Peter Glotz
Peter Glotz (* 6. März 1939 in Eger, Sudetenland; † 25. August 2005 in Zürich, Schweiz) war ein deutscher Politiker (SPD), Publizist und Kommunikationswissenschaftler.
Er war von 1974 bis 1977 Parlamentarischer Staatssekretär beim Bundesminister für Bildung und Wissenschaft, von 1977 bis 1981 Senator für Wissenschaft und Forschung von West-Berlin und von 1981 bis 1987 Bundesgeschäftsführer der SPD. Von 1996 bis 1999 war er Gründungsrektor der Universität Erfurt und von 2000 bis 2004 Professor an der Universität St. Gallen. Von 2004 bis zu seinem Tod gehörte Peter Glotz dem Präsidium der Deutsch-Arabischen Gesellschaft an.
Ausbildung und Beruf[Bearbeiten | Quelltext bearbeiten]
Der Vater von Glotz war ein deutscher Versicherungsangestellter, die Mutter Zdenka Edita Glotzová Tschechin. Nach der Vertreibung aus Böhmen gelangte Glotz 1945 nach Eckersdorf in Oberfranken. Das Gymnasium besuchte er in Bayreuth und Hannover, wo er 1959 das Abitur ablegte. Anschließend absolvierte er ein Studium der Zeitungswissenschaft, Philosophie, Germanistik und Soziologie an den Universitäten München und Wien, welches er 1964 als Magister Artium im Fach Zeitungswissenschaft beendete. Er war dann bis 1970 bei Otto B. Roegele wissenschaftlicher Assistent am Institut für Zeitungswissenschaft der Universität München, wo 1968 auch seine Promotion zum Dr. phil. mit der Arbeit Buchkritik in deutschen Zeitungen erfolgte. Von 1969 bis 1970 war er auch Konrektor der Universität München. Anschließend war er bis 1972 Geschäftsführer eines Forschungsinstituts in München.

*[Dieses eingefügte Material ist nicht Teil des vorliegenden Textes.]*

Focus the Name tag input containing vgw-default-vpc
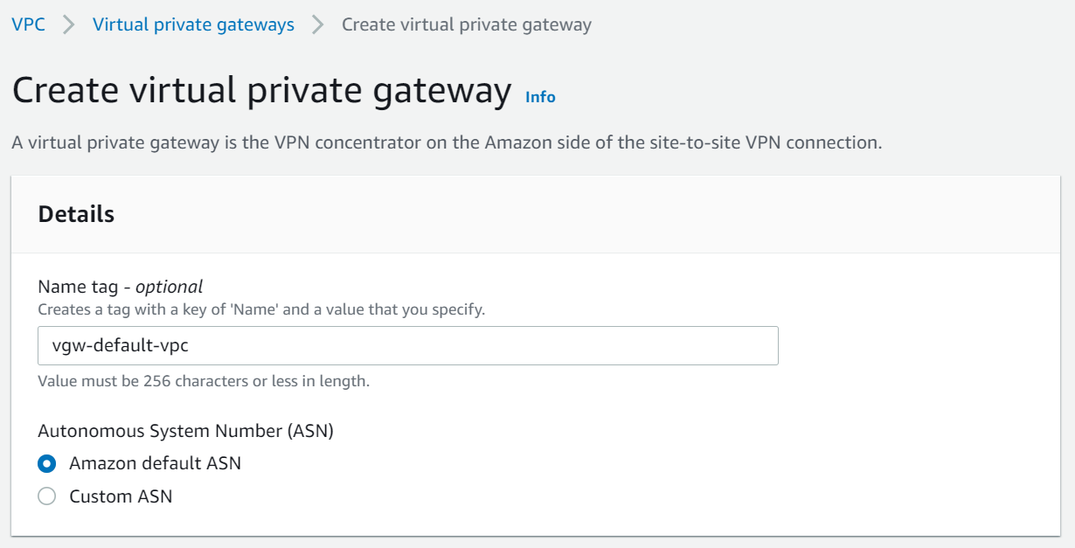tap(408, 346)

Nach dem Ausscheiden aus dem Bundestag 1996 war Glotz bis 1999 (Gründungs-)Rektor der Universität Erfurt. Erfolge erzielte er dort vor allem mit dem Aufbau der philosophischen und staatswissenschaftlichen Fakultät, dem Max-Weber-Kolleg, beim Bau der Bibliothek und Kontakten zur Wirtschaft. Von 2000 bis 2004 war er ständiger Gastprofessor für Medien und Gesellschaft am Institut für Medien- und Kommunikationsmanagement der Universität St. Gallen (Schweiz). Als Vertreter des Bundeskanzlers war Glotz von 2001 bis 2002 Mitglied des Europäischen Verfassungskonvents zur Ausarbeitung einer Europäischen Verfassung. Seit 2000 war er gemeinsam mit Erika Steinbach Vorsitzender der Stiftung Zentrum gegen Vertreibungen. Er war Kurator der Initiative Neue Soziale Marktwirtschaft und wirkte zuletzt als freier Publizist, Autor und Herausgeber, beispielsweise der Neue Gesellschaft/Frankfurter Hefte.

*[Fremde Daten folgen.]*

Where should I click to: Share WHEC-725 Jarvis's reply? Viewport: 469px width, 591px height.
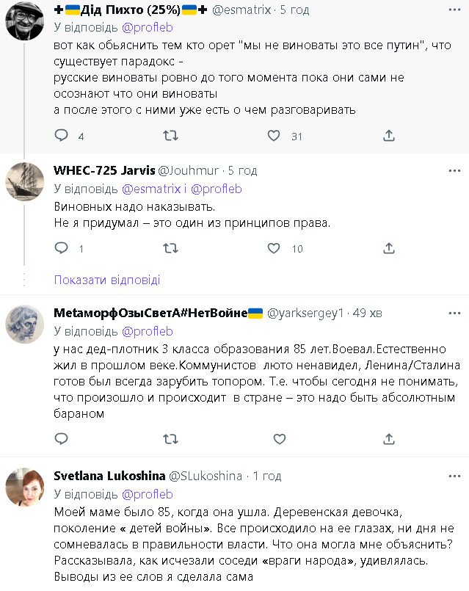click(390, 249)
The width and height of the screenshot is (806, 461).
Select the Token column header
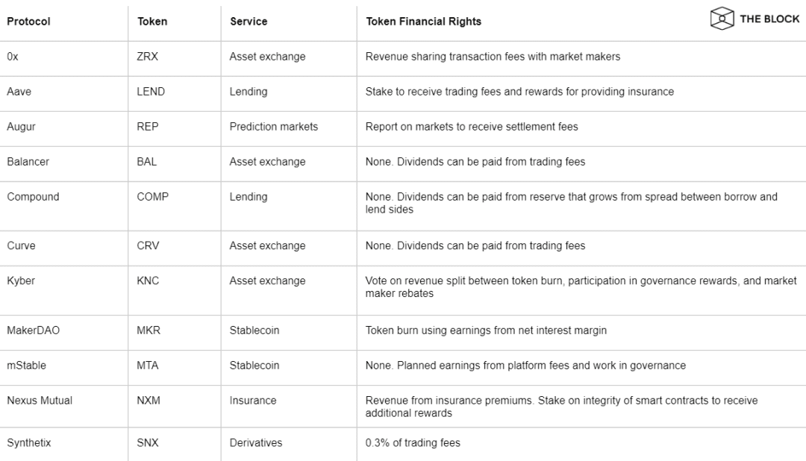tap(152, 22)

Zusammen mit Heinz Klaus Mertes moderierte er auf RTL von 1996 bis 1997 die Polit-Talkshow Im Kreuzfeuer[1] und 2005 gemeinsam mit Heiner Geißler die monatliche Politsendung Glotz & Geißler auf n-tv.

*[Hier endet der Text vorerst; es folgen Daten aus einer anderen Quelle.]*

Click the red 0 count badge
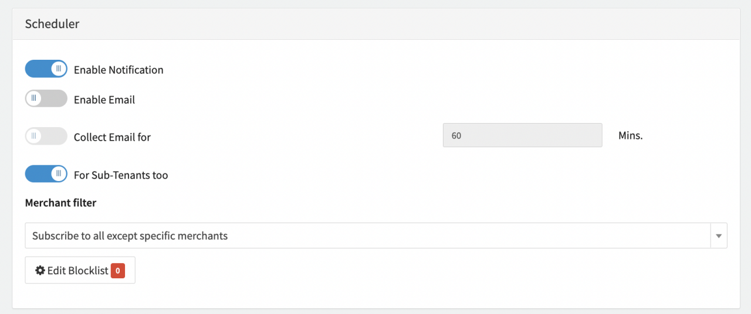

Familie[Bearbeiten | Quelltext bearbeiten]
Glotz heiratete 1976 die damalige Bundestagsabgeordnete Anke Martiny in zweiter Ehe. In seiner dritten Ehe war Peter Glotz seit 1991 mit Felicitas Walch verheiratet. Der Ehe entstammt der Sohn Lion.[2]
Glotz starb im Alter von 66 Jahren am 25. August 2005 – im Beisein seiner Angehörigen – im Universitätsspital Zürich an einem Plattenepithel-Karzinom in der Lunge.
Partei[Bearbeiten | Quelltext bearbeiten]
Seit 1961 war Glotz Mitglied der SPD. Von 1972 bis 1976 war er stellvertretender Landesvorsitzender der bayerischen Sozialdemokraten. Nach einem kurzen Intermezzo als Landesvorsitzender der SPD Berlin im Jahre 1981 war er bis 1987 SPD-Bundesgeschäftsführer. Schließlich amtierte Glotz von 1987 bis 1991 als Bezirksvorsitzender in Südbayern.
Abgeordneter[Bearbeiten | Quelltext bearbeiten]
Von 1970 bis 1972 gehörte Glotz dem Bayerischen Landtag als Abgeordneter des Wahlkreises Fürstenfeldbruck an.
Von 1972 bis zu seinem Ausscheiden am 16. Mai 1977 sowie von 1983 bis zum 24. September 1996 war er Mitglied des Deutschen Bundestages.
Glotz ist stets über die Landesliste Bayern in den Bundestag eingezogen.
Öffentliche Ämter[Bearbeiten | Quelltext bearbeiten]
Am 16. Mai 1974 wurde er als Parlamentarischer Staatssekretär beim Bundesminister für Bildung und Wissenschaft in die von Helmut Schmidt geführte Bundesregierung berufen.
Am 16. Mai 1977 schied er aus diesem Amt aus, da er zum Senator für Wissenschaft und Forschung in dem von Dietrich Stobbe geleiteten Senat von Berlin (West) ernannt worden war. Dieses Amt behielt er bis zum Rücktritt Stobbes als Regierender Bürgermeister Mitte Januar 1981.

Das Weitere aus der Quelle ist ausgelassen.